▶ PASSAGE GIVEN
begin

Tag Archives: 5 Job Interview Myths That Can Throw You for a Loop

Are You Sabotaging Your Own Job Search?


What might seem like a great job search strategy at the time can prove to be less than productive down the road. In fact, what seems like a smart approach might actually be doing you more harm than good.

That’s a tough thing for jobseekers to hear. Searching for employment is, after all, a rather daunting and even discouraging thing, and it can be hard to figure out what’s right and what’s not amidst the sea of job search advice.

Nevertheless, it’s important to ensure that what you’re doing is as smart and as pragmatic as you think it is—and to remove from your job search arsenal any tactics that are counterproductive.

Casting a Wide Net

A great example of this is the practice of sending out as many resumes as you possibly can—applying for any job opening you come across that fits in with your particular skill set, even tangentially.

This sounds good in theory. Positioning yourself as a multi-capable professional, generally skilled and up for any challenge, sure sounds like something employers would like. Only, it isn’t. Employers tend to be searching for a very precise set of skills and personality traits—and “general” isn’t one of them.

end

▶ WHAT THIS EXERCISE ASKS
a - Answer these questions about the job search post above:
(i) Which heading introduces the practice of sending out as many resumes as possible?
(ii) What do employers tend to be searching for?
(iii) According to the opening paragraph, what might actually be doing you more harm than good?
b - Edit the job search post from "Are You Sabotaging" to "job search advice.", swapping "harm" for "damage".

▶ AVAILABLE DATA
begin

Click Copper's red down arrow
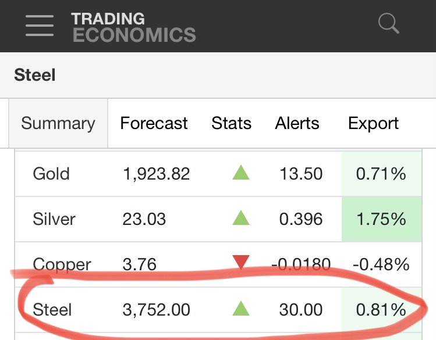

end

▶ TASK SOLUTIONS
a -
(i) Casting a Wide Net
(ii) A very precise set of skills and personality traits
(iii) What seems like a smart approach

b -
Are You Sabotaging Your Own Job Search?


What might seem like a great job search strategy at the time can prove to be less than productive down the road. In fact, what seems like a smart approach might actually be doing you more damage than good.

That’s a tough thing for jobseekers to hear. Searching for employment is, after all, a rather daunting and even discouraging thing, and it can be hard to figure out what’s right and what’s not amidst the sea of job search advice.